А затем все прекратилось. Ис подхватила надзирателя прежде, чем тот рухнул на землю. Вяло подняв голову, Сиирт увидел ее лицо в нескольких сантиметрах от собственного. Пот лился с него ручьем, сердце бешено колотилось. Что-то очень мощное поразило его, что-то, способное проникать прямо в системы и делать их беспомощными.

Не чувствуй он такую слабость, то, быть может, он бы восхитился искусностью такого приема. Сколько же механикумам известно о машинных протоколах медузийцев?

— Я бы рекомендовала сотрудничество, — сказала Ис, крепко держа его руку своими металлическими пальцами. — Скитарии скоро начнут высадку, и я не хочу, чтобы им препятствовали.

Сиирт смотрел в ее красные глаза, не в силах говорить и чувствуя ароматы ритуальных курений, пропитавшие робу магоса. За его спиной солдаты клана с трудом пытались снова дышать.

Ис придвинулась еще ближе, нагнувшись, словно хотела шепнуть ему на ухо нечто, предназначающееся только двоим.

— Я поговорю с ним, — тихим голосом сказала она. — Даже если все силы Разрушителя встанут между нами, я поговорю с Раутом. И, да направит меня Омниссия, он выслушает.

Врата Капитолия были закрыты. Богато украшенные золотом створки все еще источали ведьмовское свечение, что мерцало в темноте туннелей медленно гаснущими огоньками.

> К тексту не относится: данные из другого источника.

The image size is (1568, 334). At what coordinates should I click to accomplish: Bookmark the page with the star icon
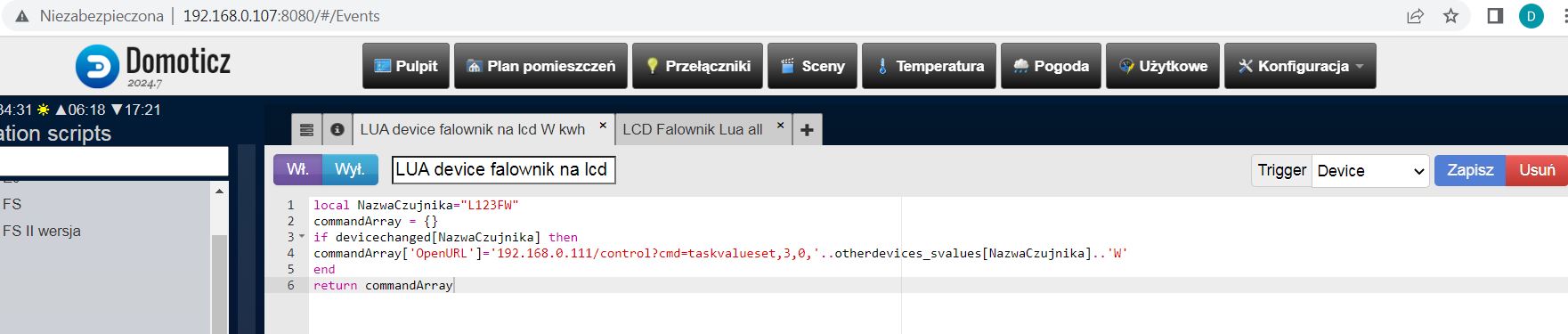pyautogui.click(x=1450, y=16)
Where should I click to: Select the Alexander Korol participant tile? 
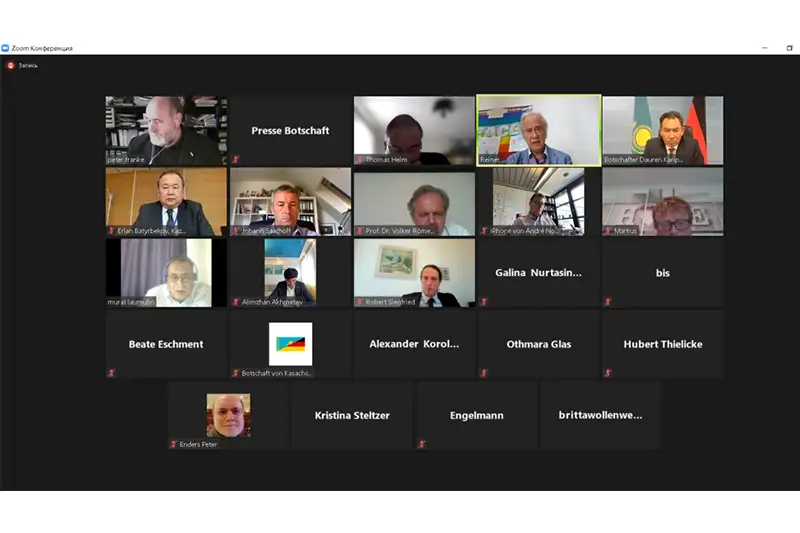click(x=414, y=344)
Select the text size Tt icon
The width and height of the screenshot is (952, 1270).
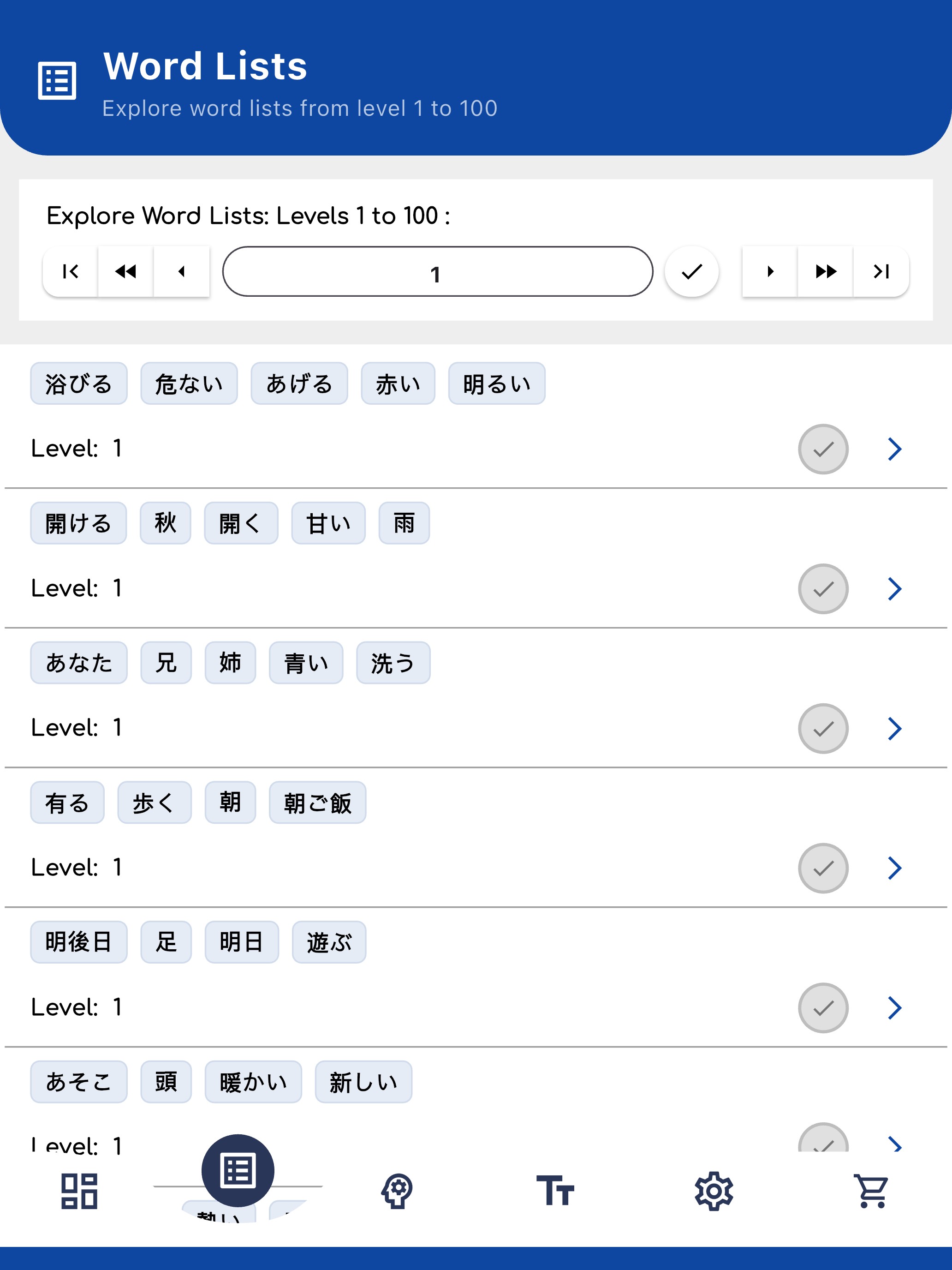[x=555, y=1191]
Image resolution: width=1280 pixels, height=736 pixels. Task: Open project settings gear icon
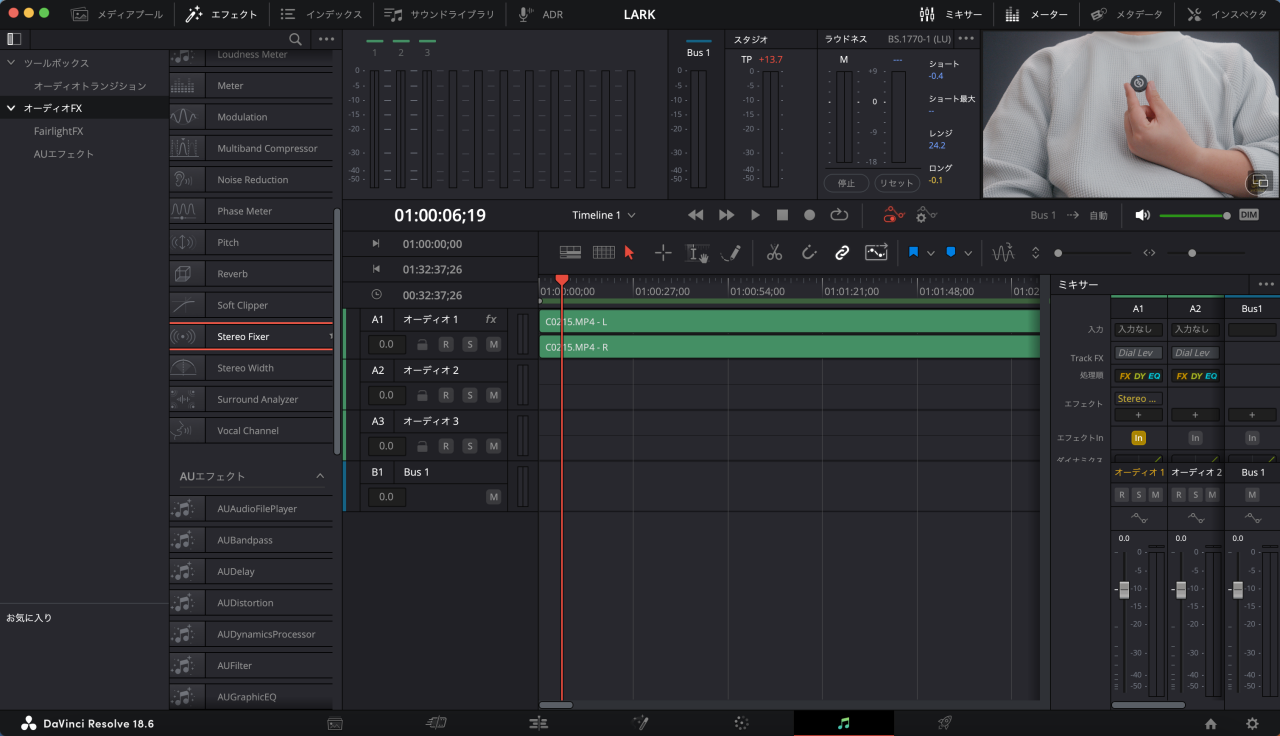coord(1252,723)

С изгнанием демонов и уничтожением последних вражеских войск огромное пространство перед порталом ворот вновь погрузилось во тьму. В воздухе стояла жуткая вонь пороха и крови. Крики раненых и умирающих жутким эхом разносились под колоссальными сводами и отражались от рокритовых стен подобно жалобным стонам призраков.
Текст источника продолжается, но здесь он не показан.